# Task prompt
Omit any pictures, and restate word for word only the lines from the one with "Task: Click the apps grid icon in the header" through the end of the data below.

(Collection entries)
- Opening Delimiter -

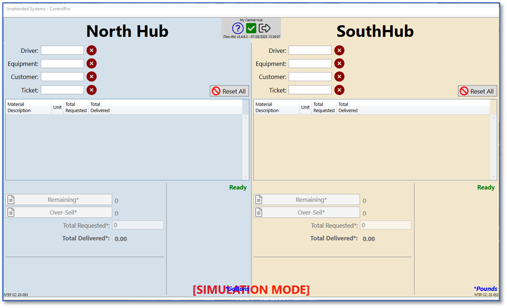
Task: Click the blue help question mark icon
Action: [238, 29]
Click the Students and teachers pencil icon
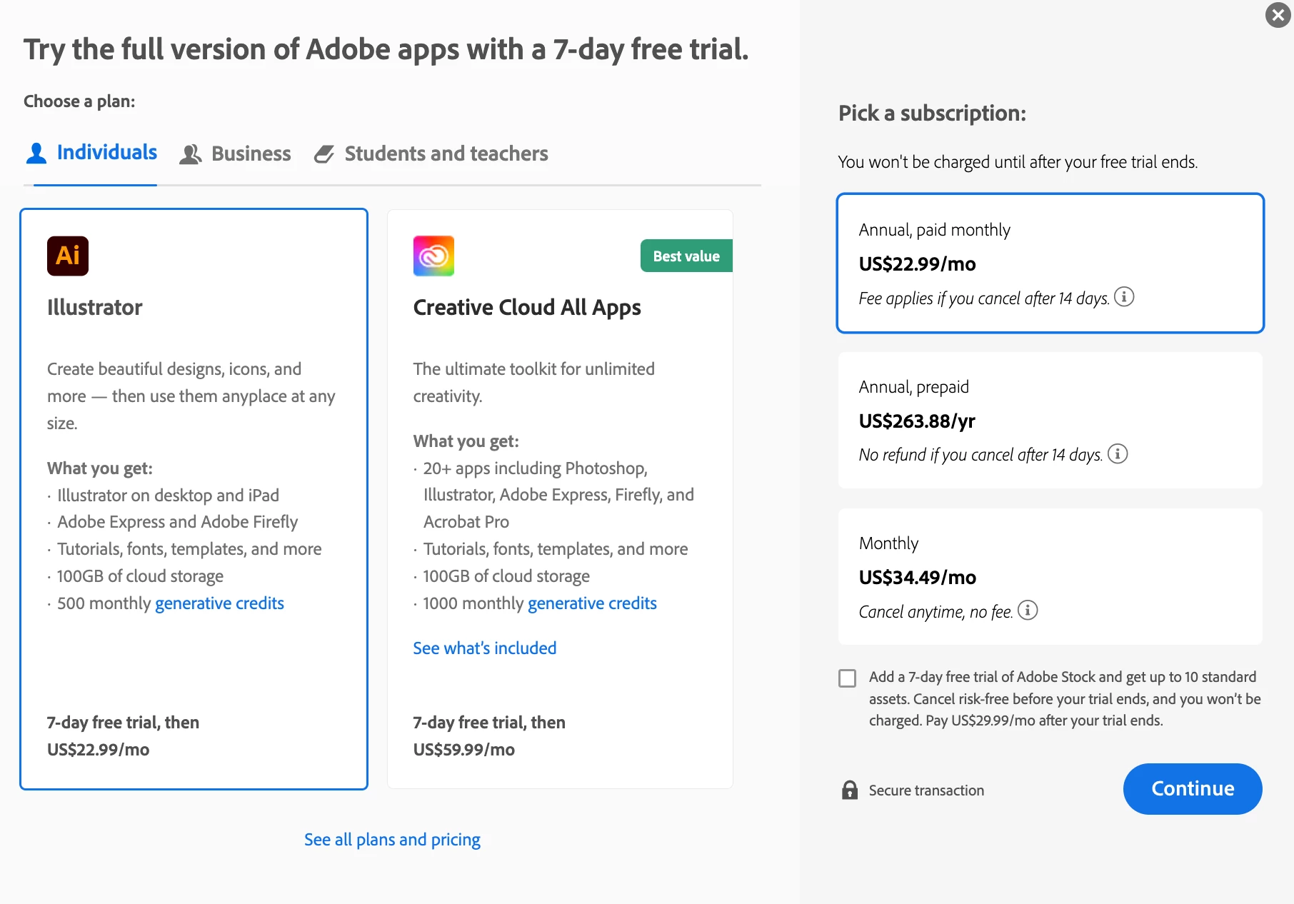This screenshot has height=904, width=1294. tap(324, 154)
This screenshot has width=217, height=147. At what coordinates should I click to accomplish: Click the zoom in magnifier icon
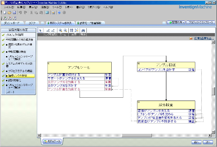(x=60, y=30)
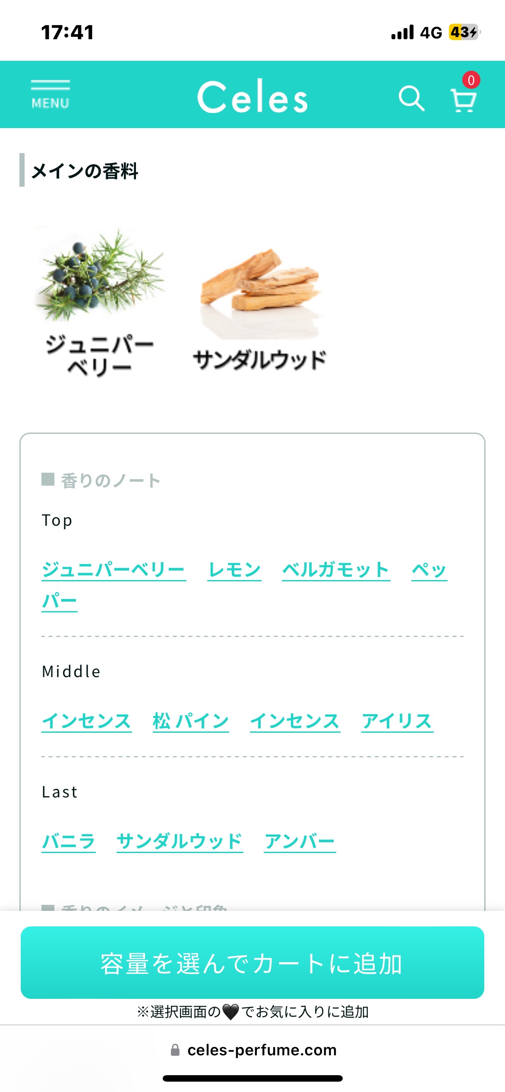The height and width of the screenshot is (1092, 505).
Task: Open the サンダルウッド last note link
Action: click(180, 841)
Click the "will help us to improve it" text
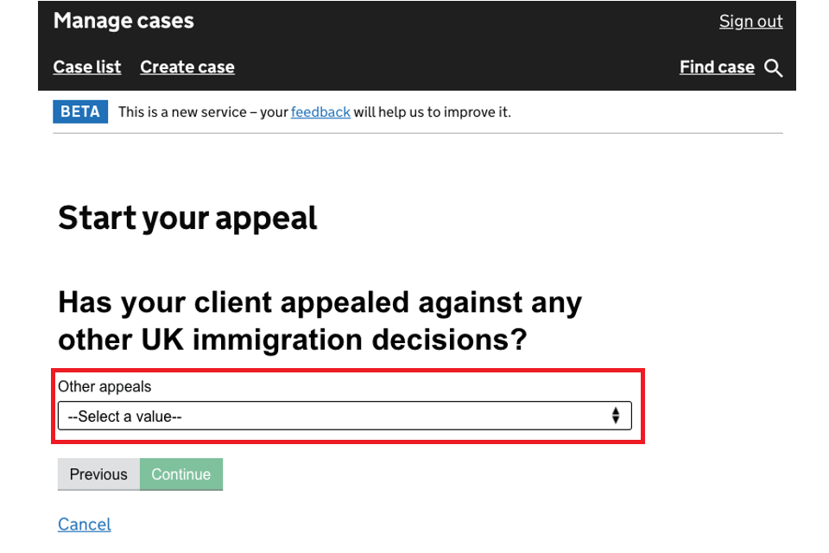The height and width of the screenshot is (553, 829). pos(432,112)
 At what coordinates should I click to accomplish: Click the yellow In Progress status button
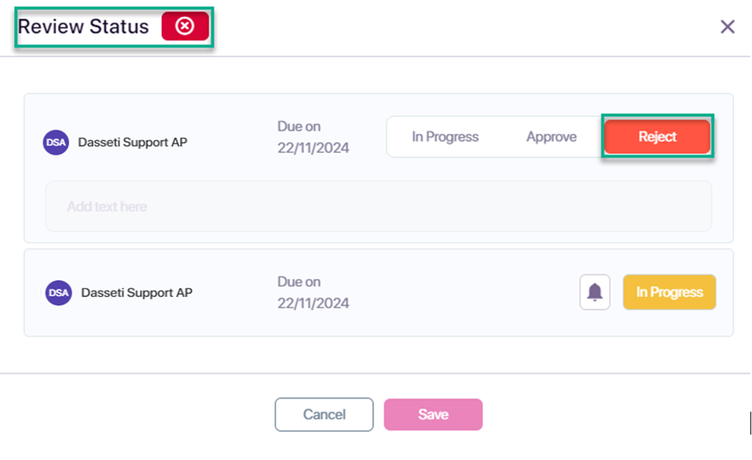669,292
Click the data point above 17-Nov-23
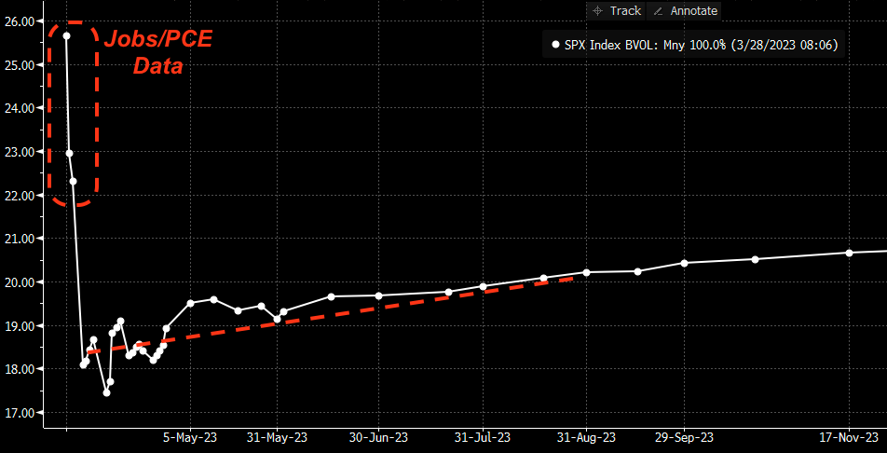The image size is (887, 453). click(849, 253)
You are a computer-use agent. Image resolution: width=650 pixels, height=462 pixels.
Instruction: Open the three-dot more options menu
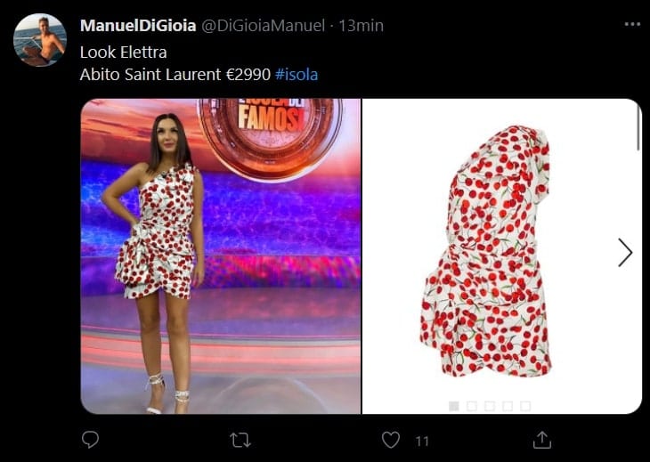[632, 24]
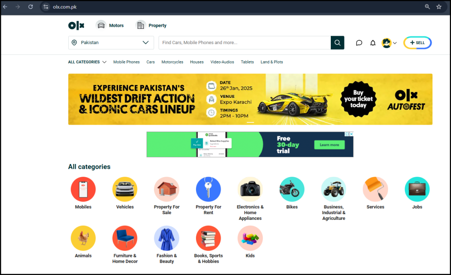Click the search magnifier button
The image size is (451, 275).
337,43
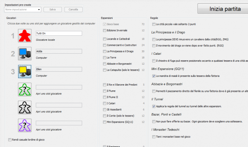Screen dimensions: 248x147
Task: Uncheck the mandria di maiali rule
Action: click(x=154, y=76)
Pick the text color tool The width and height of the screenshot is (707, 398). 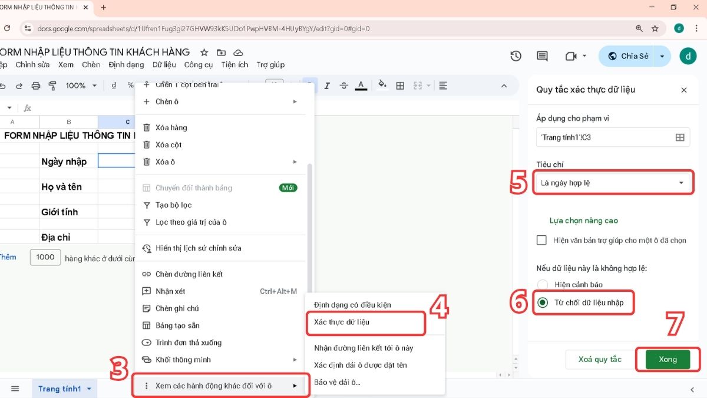362,85
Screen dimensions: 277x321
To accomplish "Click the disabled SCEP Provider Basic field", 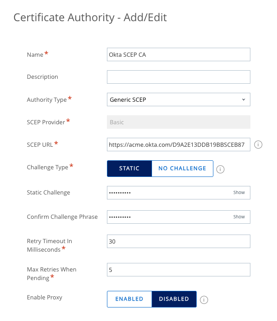I will (x=178, y=122).
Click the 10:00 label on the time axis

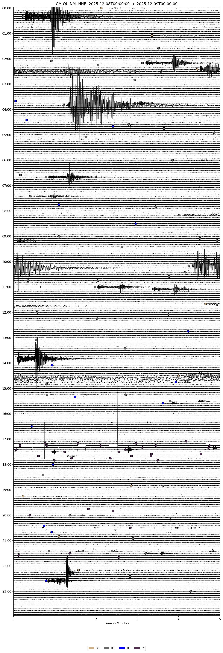[7, 262]
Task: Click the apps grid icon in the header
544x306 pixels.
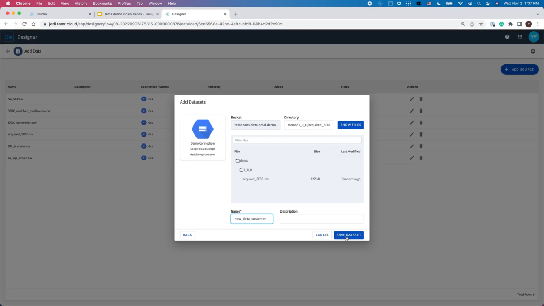Action: click(521, 37)
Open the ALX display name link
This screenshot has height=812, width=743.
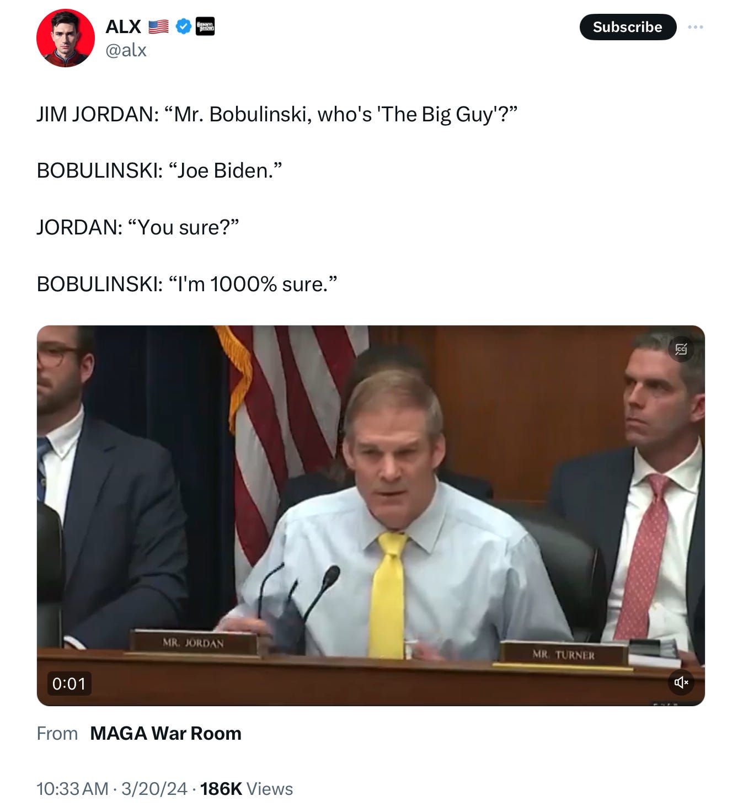click(x=123, y=26)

- Closing Delimiter -

# Problem solution
Task: Click the apps grid icon in the header
544x306 pixels.
Action: click(521, 37)
Open the ALX display name link
This screenshot has height=812, width=743.
click(x=123, y=26)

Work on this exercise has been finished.